Right now I have a normal athlon system, etc, and I need to buy a new keyboard for it, and what i'm wondering is, is it possible to use one of those nice looking mac keyboards (You know the type, the colorful ones that come with iMacs and things like that) on my PC. If it is possible (anyone out there with a mac that can test and see if it works fine?), would it require any major keyboard mapping or something along those lines?

Thanks

----------

## Mpemba Effect

Lots of people do this already on the OcUK forums, although so far i've seen only on windows machines. Since the keyboard works on x86 I don't see any reason it won't work in Linux, it should work as a normal USB keyboard. I'd say all the keys will work for you with the exceptions of maybe the "extra" or funky apple keys ... which I'm sure can be mapped to anything thing you like  :Smile: 

----------

## krt

jadyyr, you're quite correct... I've been doing this for a while (I liked the "MAC" keyboards better than the PC keyboards.. and they were cheaper at the time anyways!).  You do get some extra keys that can be remapped... but all pc/apple keyboards need caps lock remapped to control anyways :-)

[/quote]

----------

## zhenlin

Huh? Caps lock -> Control? I suppose I could use that to teach my friend the wonders of Shift...
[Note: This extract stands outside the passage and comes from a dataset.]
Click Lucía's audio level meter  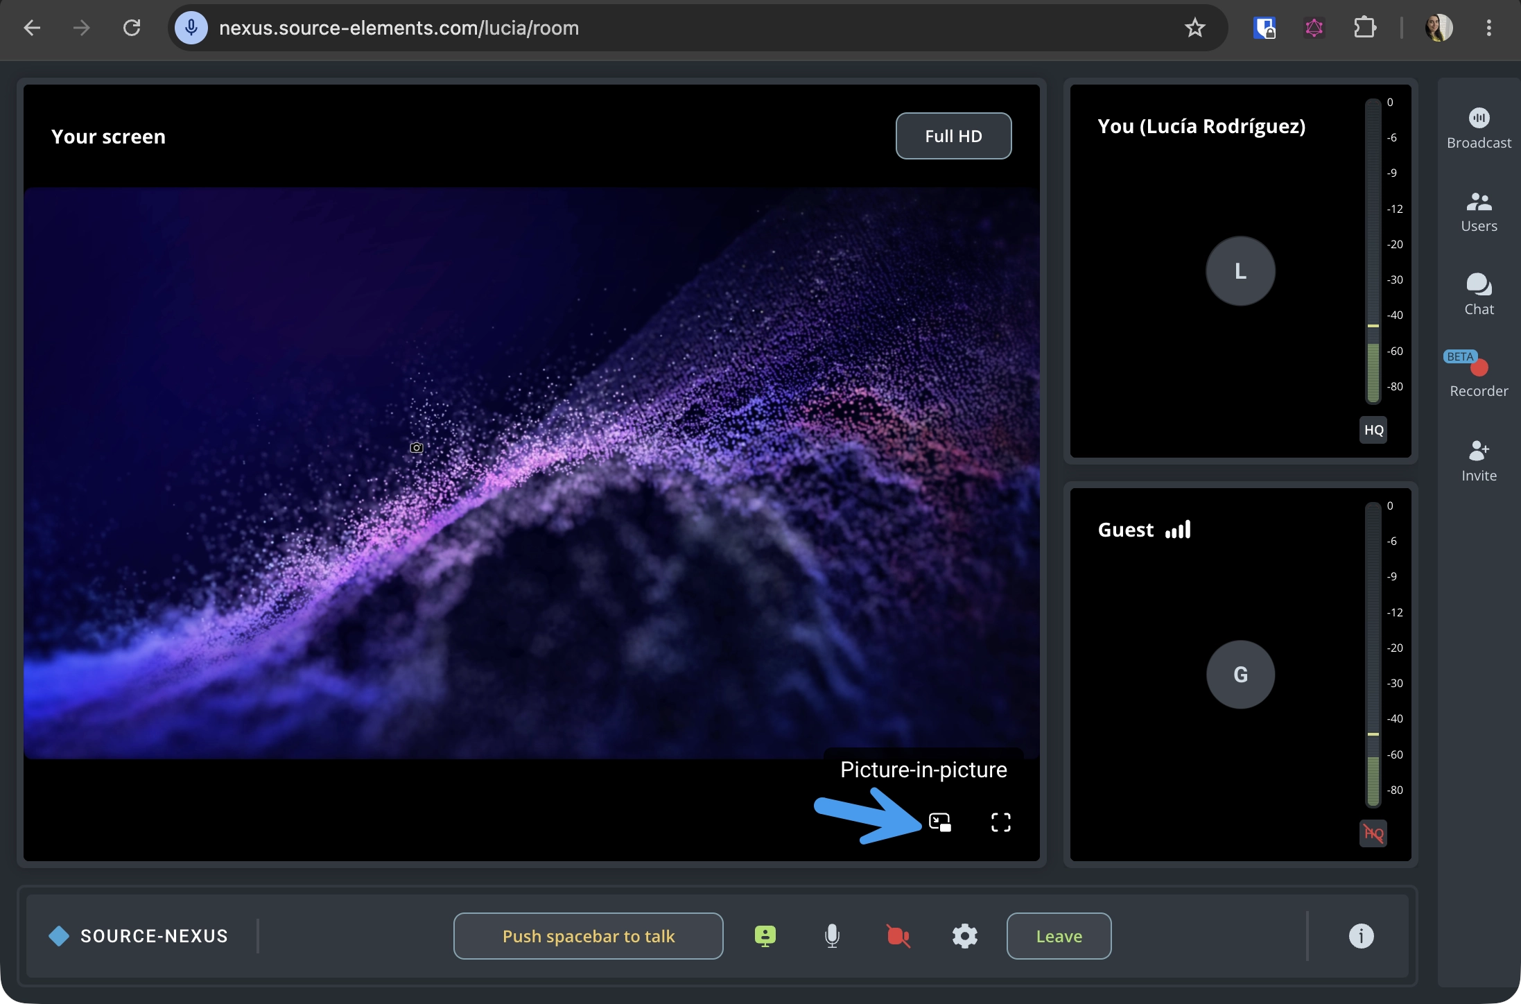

Anyway, I would never dream of mixing Apple hardware with my PCs... what if they have firmware which systematically removes x86 OS kernels and replace them with code which forces you to buy an Apple?
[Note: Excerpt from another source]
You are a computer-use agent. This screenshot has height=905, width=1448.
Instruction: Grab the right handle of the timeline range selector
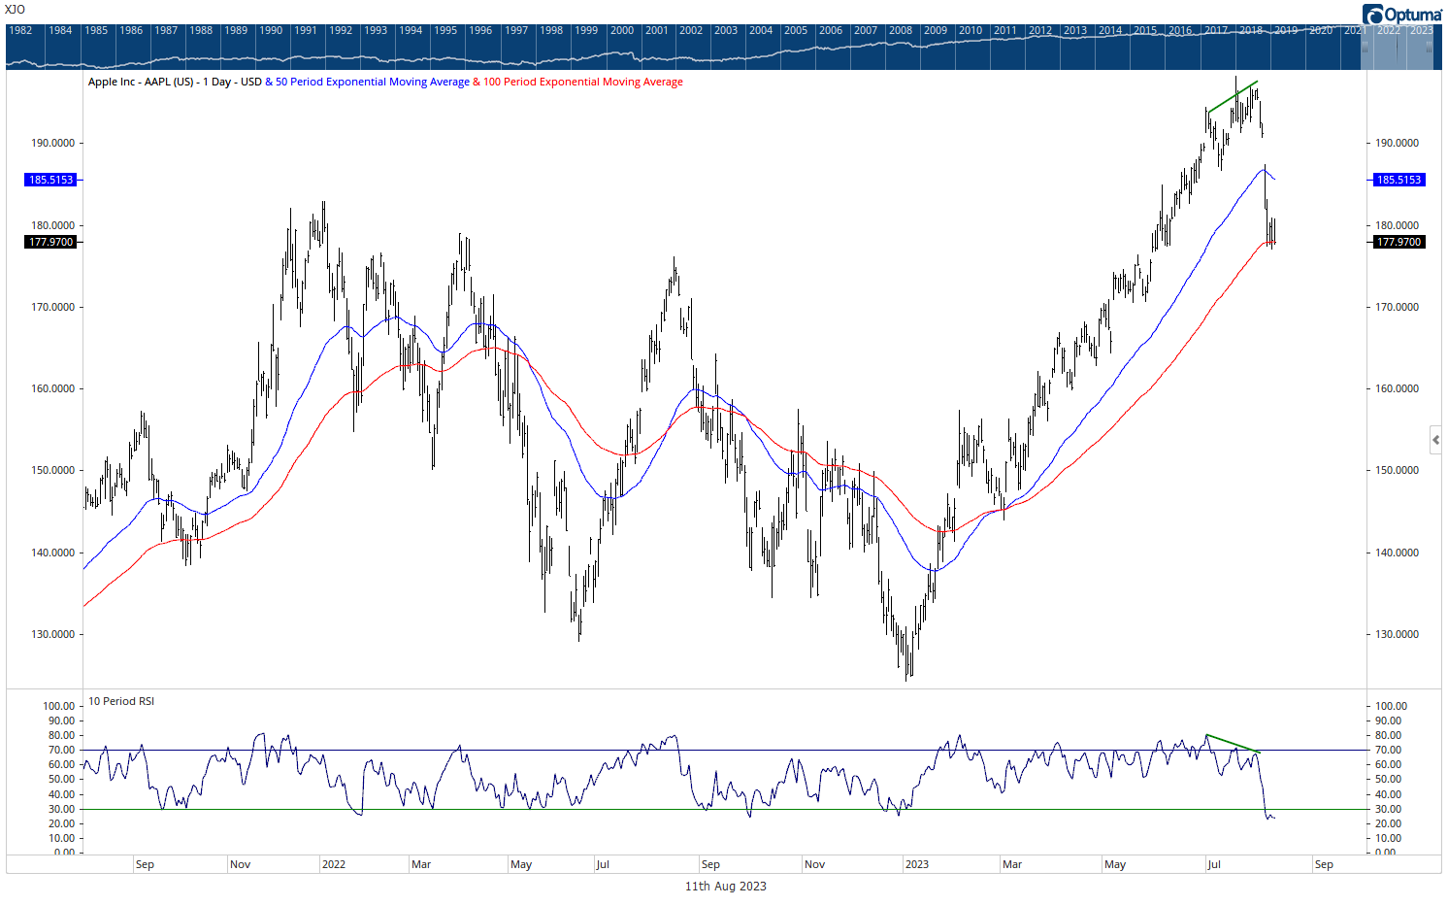tap(1430, 47)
I have an LCD iMac, when booting Gentoo for PowerPC, it says that the Keyboard is a Toshiba, or was it a Sony, or was it something else? I'll check...
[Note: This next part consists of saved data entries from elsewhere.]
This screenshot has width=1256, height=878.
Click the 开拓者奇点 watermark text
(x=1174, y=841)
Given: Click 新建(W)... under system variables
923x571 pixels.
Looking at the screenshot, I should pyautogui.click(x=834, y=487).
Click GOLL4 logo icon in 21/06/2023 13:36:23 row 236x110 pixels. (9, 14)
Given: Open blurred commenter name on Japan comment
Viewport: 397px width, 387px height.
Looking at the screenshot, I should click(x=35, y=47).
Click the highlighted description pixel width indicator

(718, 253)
Yup, Mitsumi Apple Extended Keyboard and Fujitsu Apple Component Optical Mouse.

----------

## squanto

 *zhenlin wrote:*   

> Huh? Caps lock -> Control? I suppose I could use that to teach my friend the wonders of Shift...

 

control and caps lock are switched on old skool unix keyboards, lots of people who used these like to remap their keys like this

 *Quote:*   

> Anyway, I would never dream of mixing Apple hardware with my PCs... what if they have firmware which systematically removes x86 OS kernels and replace them with code which forces you to buy an Apple?

 

Would this also depposit about 4 grand into my bank account so I can afford a new G4? I hope so....

 *Quote:*   

> Yup, Mitsumi Apple Extended Keyboard and Fujitsu Apple Component Optical Mouse.

 

Mitsumi makes everything. Mostly apple keyboards, the puck mouse, cdroms, floppys, and every other thing that has computer associated with its name.

----------

## Craigo

Not too sure about this but I swear I saw Apple Keyboard module in  the kernel? I can't seem to find it but I swear it is in there!!

-/Craigo/-

----------

## Mandr4ke

could you just plug the keyboard in and say it's standard??

----------

## zhenlin

People on the PPC board usually say things like the keyboard layout for Apple Keyboards is "mac-us" and not "us". So there might be that problem, and if your input system is not working, it would be hard to fix...

----------

## squanto

I think as long as you have usb keyboard support in the kernel, I believe that the mac-us keyboard layout is standard in Xfree, regardless of the platform you are using.

----------

## MBCook

USB is USB is USB. Trying to get an old ADB keyboard to work would be a major pain, considering you'd need to find a way to attach it. But USB doesn't care what platform it's on. A USB keyboard will work on a Mac, a PC, or anything else with USB that can support keyboards (like the Sony PS2). You have nothing to worry about. It should work perfectly.

----------